DATA TO PROCESS.
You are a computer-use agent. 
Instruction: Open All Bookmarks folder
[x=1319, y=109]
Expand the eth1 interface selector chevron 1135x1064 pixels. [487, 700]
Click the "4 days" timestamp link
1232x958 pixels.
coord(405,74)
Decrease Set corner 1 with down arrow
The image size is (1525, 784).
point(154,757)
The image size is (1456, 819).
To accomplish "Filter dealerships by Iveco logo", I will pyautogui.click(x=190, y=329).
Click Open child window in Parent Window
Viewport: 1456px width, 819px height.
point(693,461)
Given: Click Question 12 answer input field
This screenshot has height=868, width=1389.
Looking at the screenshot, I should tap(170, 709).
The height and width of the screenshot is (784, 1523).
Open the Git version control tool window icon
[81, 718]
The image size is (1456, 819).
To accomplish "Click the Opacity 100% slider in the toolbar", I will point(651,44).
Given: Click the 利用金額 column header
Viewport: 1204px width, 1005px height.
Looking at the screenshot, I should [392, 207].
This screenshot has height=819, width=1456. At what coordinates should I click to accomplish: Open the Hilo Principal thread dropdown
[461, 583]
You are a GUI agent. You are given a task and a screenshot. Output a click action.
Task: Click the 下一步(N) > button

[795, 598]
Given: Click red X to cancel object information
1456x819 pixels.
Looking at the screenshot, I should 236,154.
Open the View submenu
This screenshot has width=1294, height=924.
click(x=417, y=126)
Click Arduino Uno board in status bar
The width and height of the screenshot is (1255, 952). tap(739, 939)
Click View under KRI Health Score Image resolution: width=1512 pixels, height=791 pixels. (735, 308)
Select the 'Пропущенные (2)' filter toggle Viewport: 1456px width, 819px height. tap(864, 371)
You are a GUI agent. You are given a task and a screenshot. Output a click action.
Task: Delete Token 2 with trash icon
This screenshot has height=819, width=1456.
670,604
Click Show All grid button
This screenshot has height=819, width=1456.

TASK TO CARRY OUT. Every line in the entries above that has the word "will" should be identified and copied.

EXERCISE RESULT.
To accomplish "Filter dealerships by Iveco logo", I will pyautogui.click(x=190, y=329).
To accomplish "Click the Opacity 100% slider in the toolbar", I will point(651,44).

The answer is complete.